= About this task =
From the records below, transcribe only the lines running from the one with "[Activity: What About Me?] (154, 2329)" through the one with "[tab] (238, 632)". Keep both of those end lines.

= Raw data =

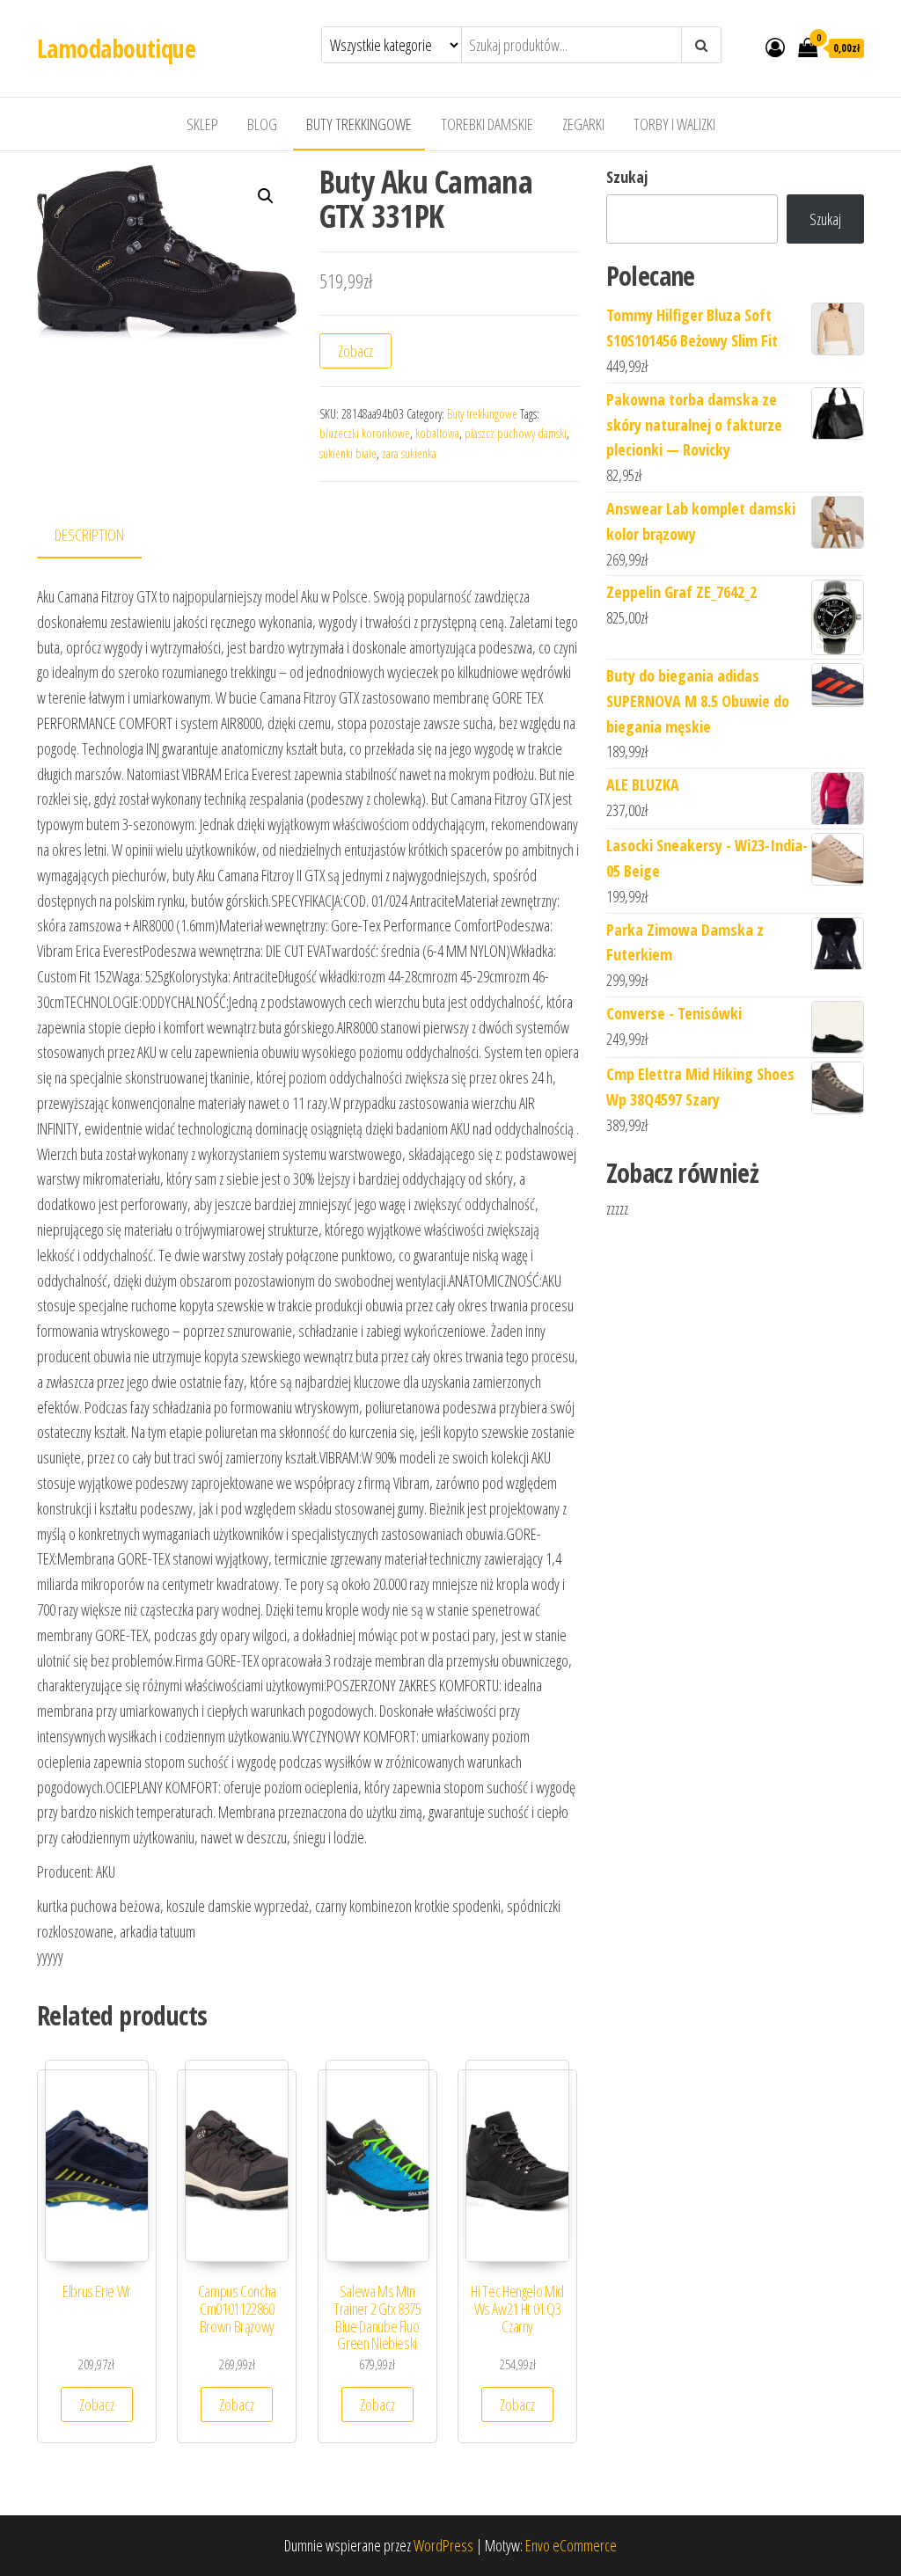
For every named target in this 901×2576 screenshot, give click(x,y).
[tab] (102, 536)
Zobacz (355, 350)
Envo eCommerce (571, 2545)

--

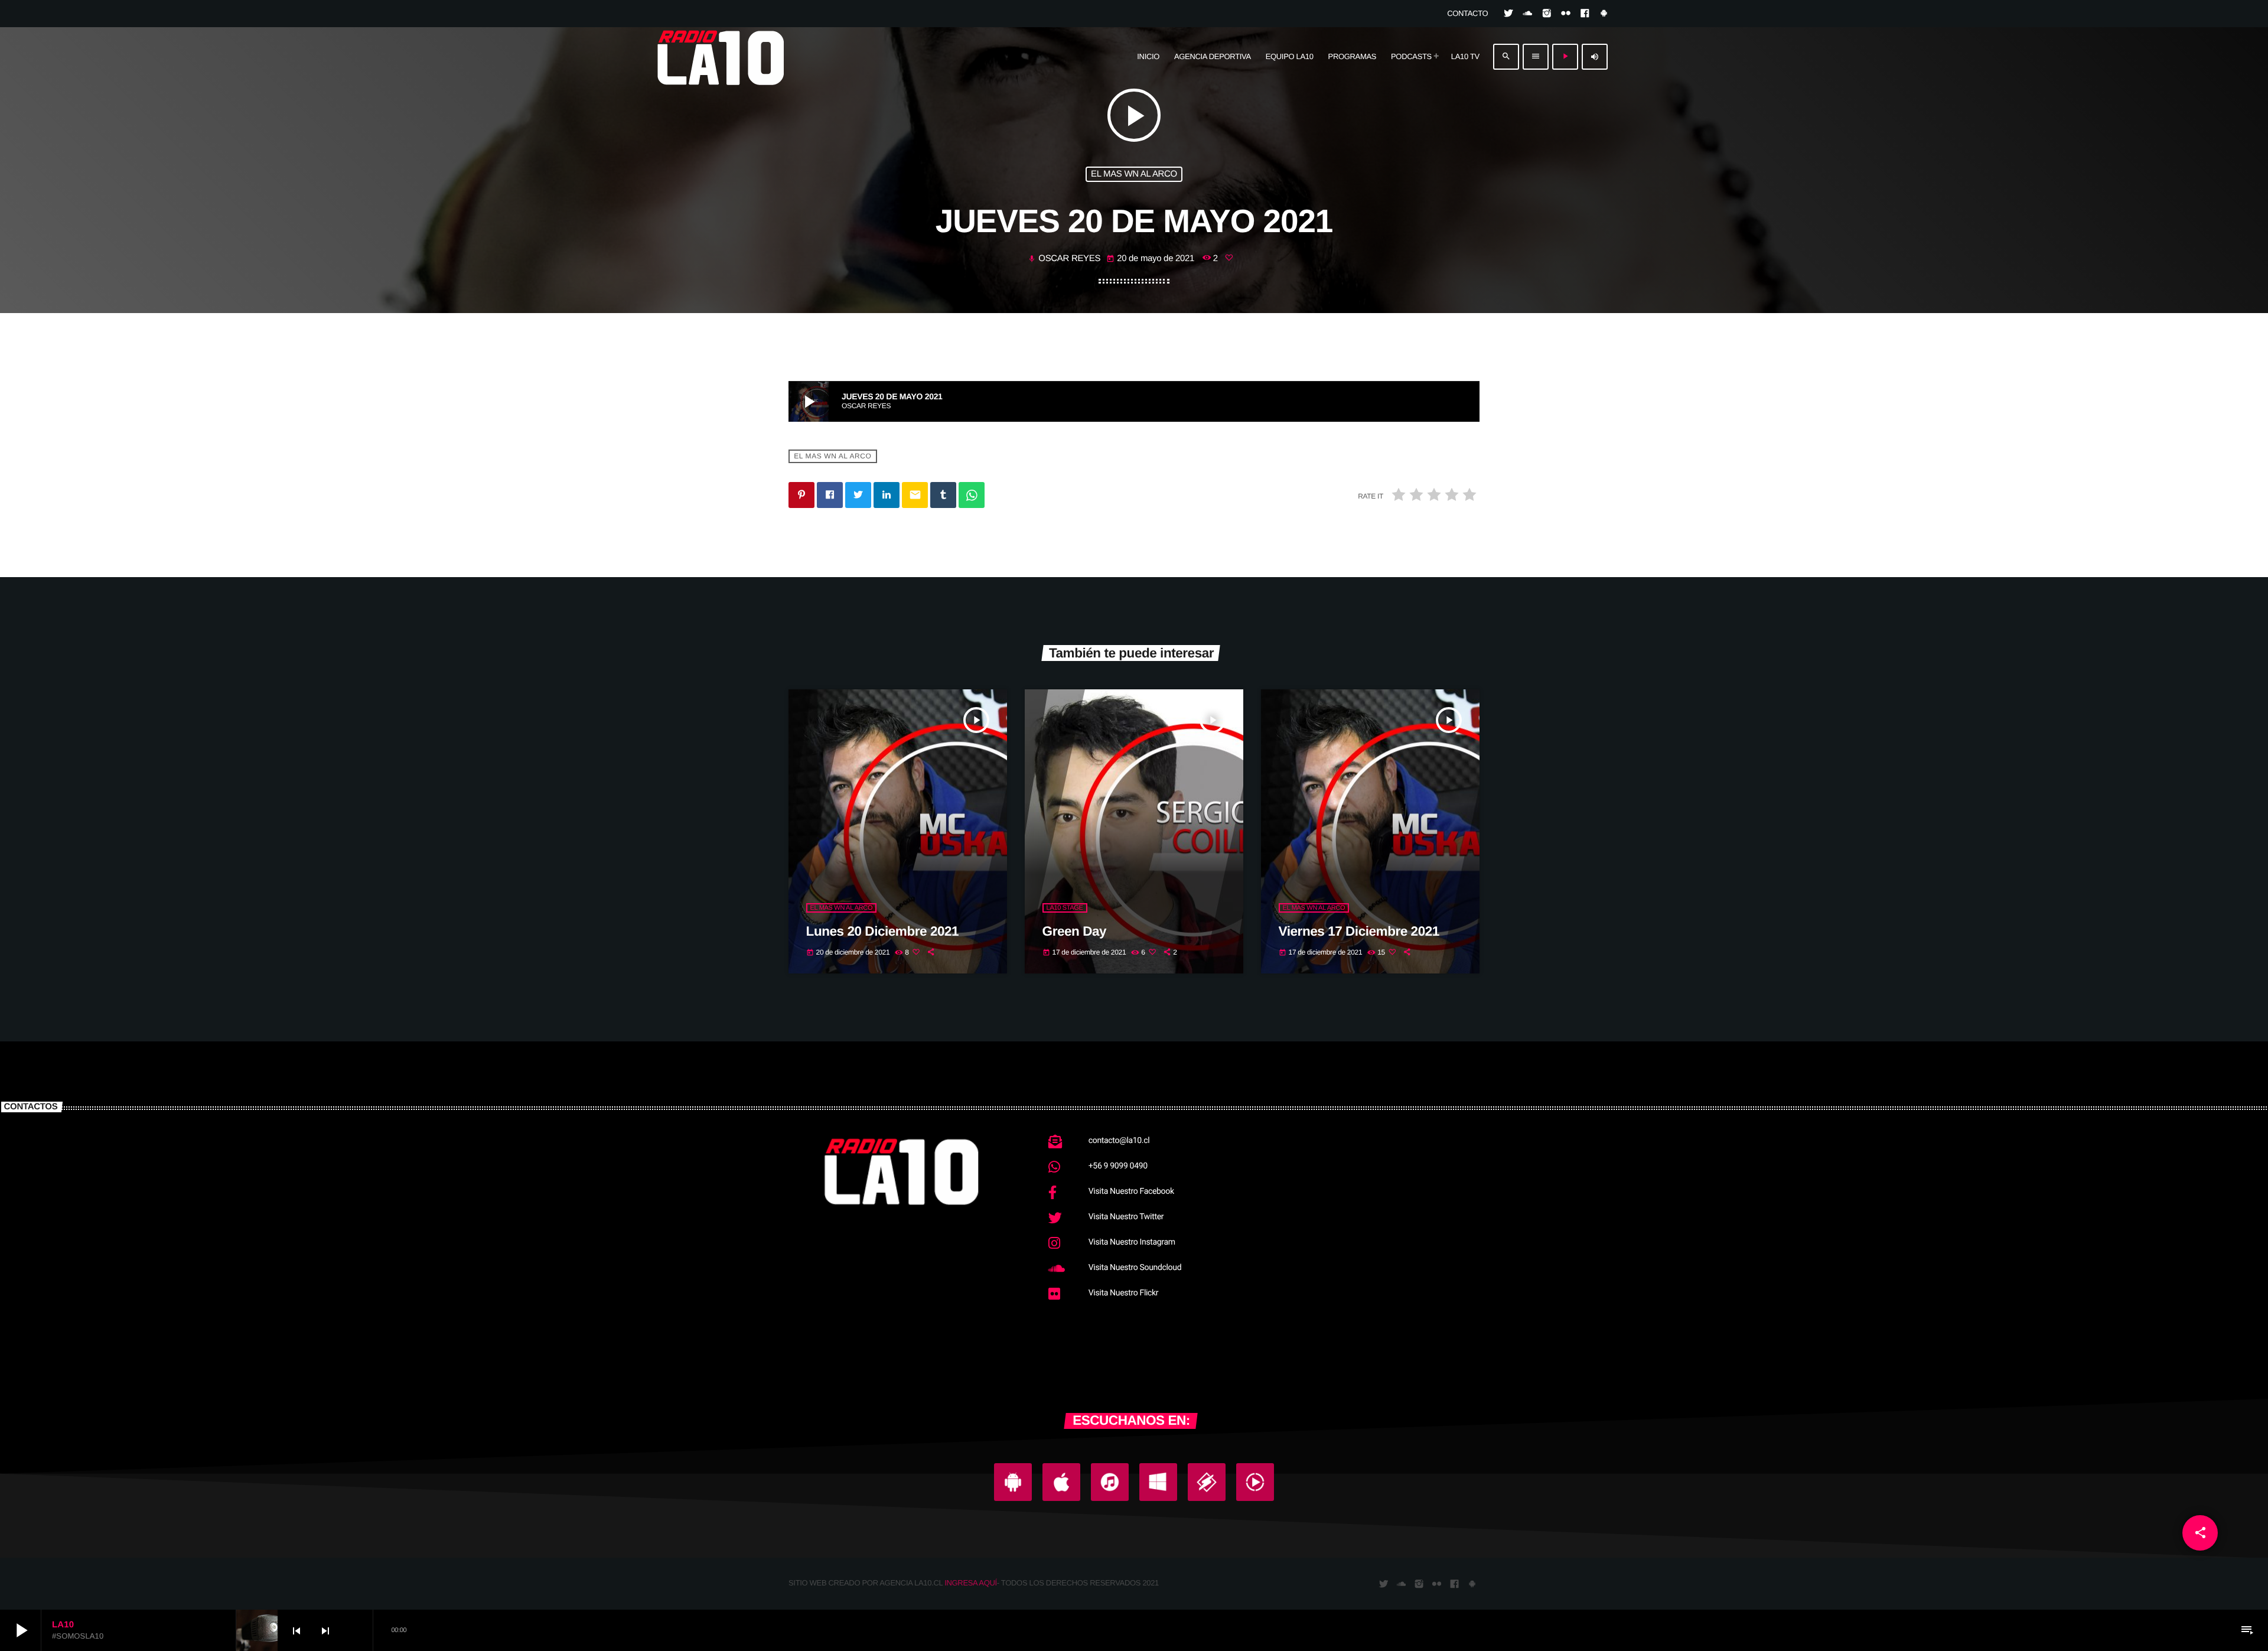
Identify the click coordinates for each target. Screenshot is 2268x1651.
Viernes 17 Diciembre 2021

---

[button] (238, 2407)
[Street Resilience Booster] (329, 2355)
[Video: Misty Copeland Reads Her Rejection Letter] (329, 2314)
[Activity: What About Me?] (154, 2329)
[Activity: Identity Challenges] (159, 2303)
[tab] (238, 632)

= Expected answer =
[Activity: What About Me?] (154, 2329)
[Activity: Identity Challenges] (159, 2303)
[tab] (238, 632)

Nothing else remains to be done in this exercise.